The original assets are crap, as you seem to agree, limited by the technology of that time - in fact I'd say those old assets are kinda worthless
There are schematics online for literally everything that flied there, shapes and sizes and all.
But what I was trying to say is that nowadays even a handful of fans could do much much better with just a free app like Blender. Build the stuff for a free game engine and you have instant access to a lot of post filters and effects for explosions and such and all. If anything would be a limitation, it's the lack of people with good artistic talents to properly re-imagine the spaceships, but even that is not an impossible issue.
Have you seen B5 recently? It's beyond primitive. Indie space shooters look far better technically; it's the composition and animation of the shots that make them great. That would be a massive undertaking to recreate; you could get close perhaps, with enough work and sheer dedication, but it would be very hard and take a huge amount of time.

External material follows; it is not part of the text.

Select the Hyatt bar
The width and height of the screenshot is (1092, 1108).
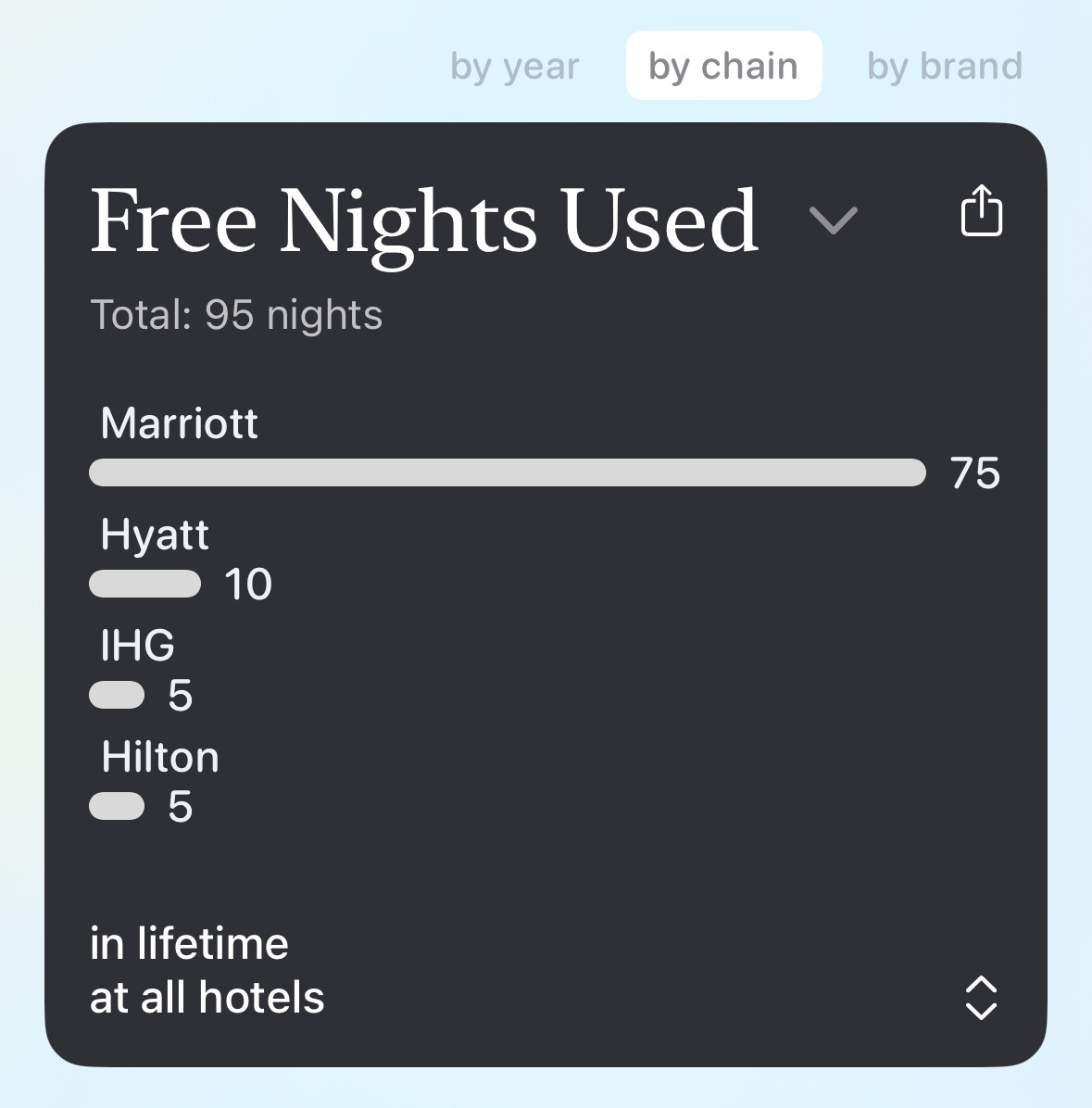click(x=144, y=584)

You are seriously overestimating the animation capabilities of that early version of Lightwave. In fact, a LOT of that stuff is just so obviously limited by the technology, both animation and rendering - effects are mostly just textured polygons and lens flares, camera moves are horrible, and so on. Back in 2001 I was working with a much more advanced version of that app, and I was baffled to see that it was, for example, impossible to instance the blinking lights on starships, so I've had to animate each by hand (...).

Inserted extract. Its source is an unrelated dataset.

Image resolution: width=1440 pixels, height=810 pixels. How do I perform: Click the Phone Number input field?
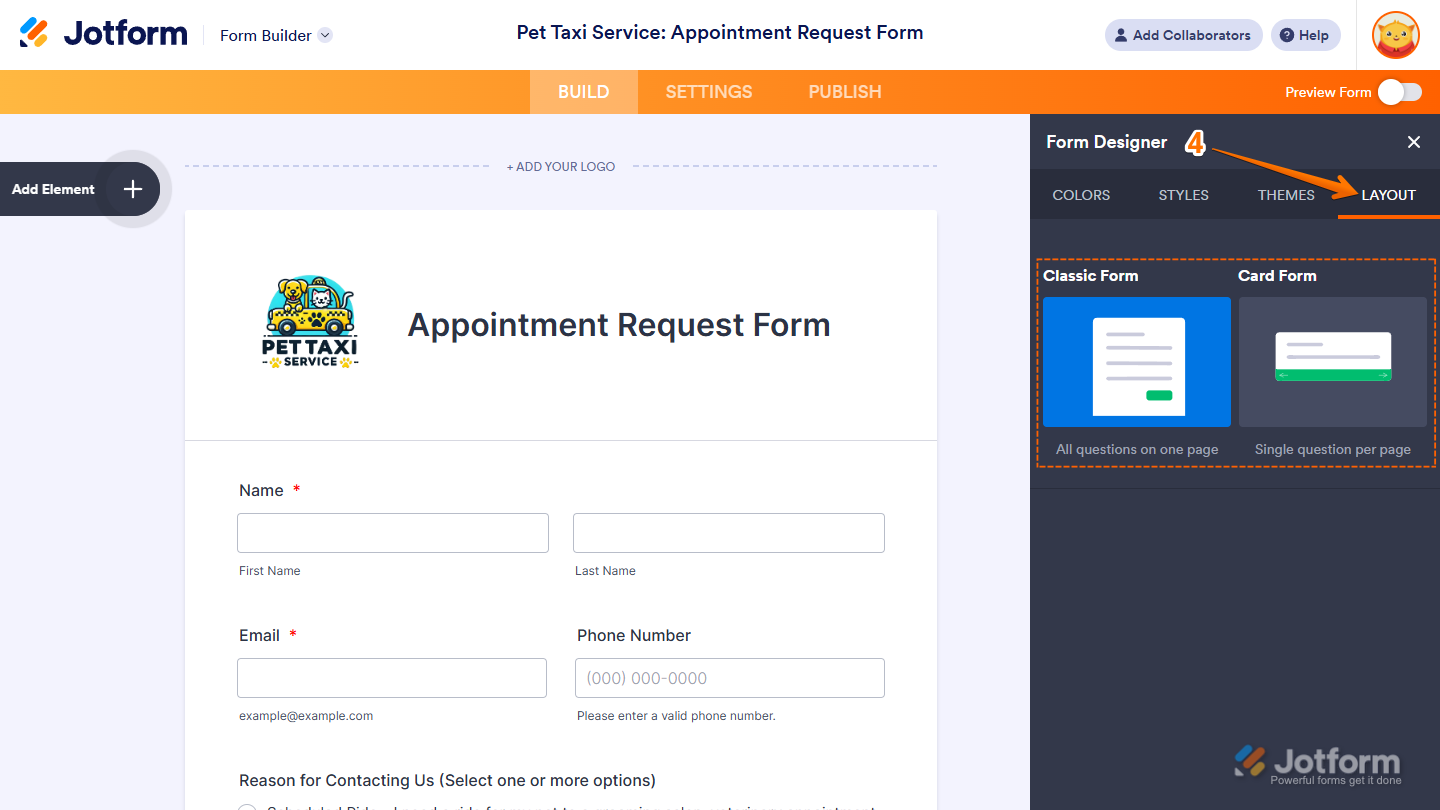729,678
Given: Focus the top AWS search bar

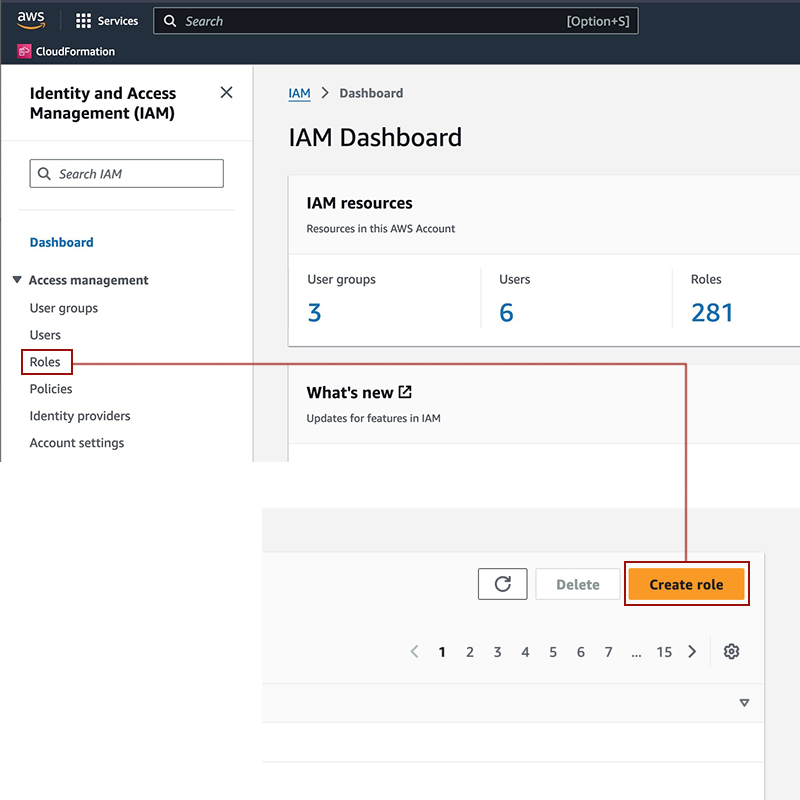Looking at the screenshot, I should (x=395, y=21).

Today's tools are so much better, even in free engines, that it'd take a fraction of work to rebuild those scenes; but I'd say it'd be super easy to do even better. Just the fact that you could work in basically real time would be a colossal advantage compared to the speed of Amiga computers of that time.
The first studio where I've worked has purchased an indie development back in 2001, where the engine demo with all procedural and AI driven animations and effects looked way better and more exciting than the original B5. It was eventually released as Nexus: The Jupiter Incident, I'll try to look up some videos from the completed game. And that was like 15 years ago, with an engine and assets built by like 5 people.
Would Warner willingly want to spend that kind of money? Not likely, I'd think.
Again, even a fan project would do better than the original material, so if there's a will then no money would be needed. Considering the huge fan base, it's definitely a possibility; maybe something like a Kickstarter campaign could also work. Well, yeah, the VFX and live action combinations would definitely be a lot harder, but I was only talking about the space scenes.
I do agree that an official remaster thing is unlikely, though.
[/quote]If the original data files are indeed lost, to make a 1:1 re-creation of 3D battles with sometimes a hundred-plus ships, particles and explosions (which you'd also have to re-make all over again), from a 2D video source as a basis... Virtually impossible I'd think. You could only get close-ish. There would always be discrepancies, regardless how much money was spent.[/QUOTE]
And who would care, seriously? If it's just close enough to the original in the action yet it manages to tell the story, but it looks much more advanced, I'm sure it'd be considered to be far, far better.
So what I'm trying to say that it's just a question of will and dedication by like a dozen people to do a remaster of B5's space scenes that could easily look better than the best of the Star Trek TV shows' VFX. All the means, the tools and references and such, are already there.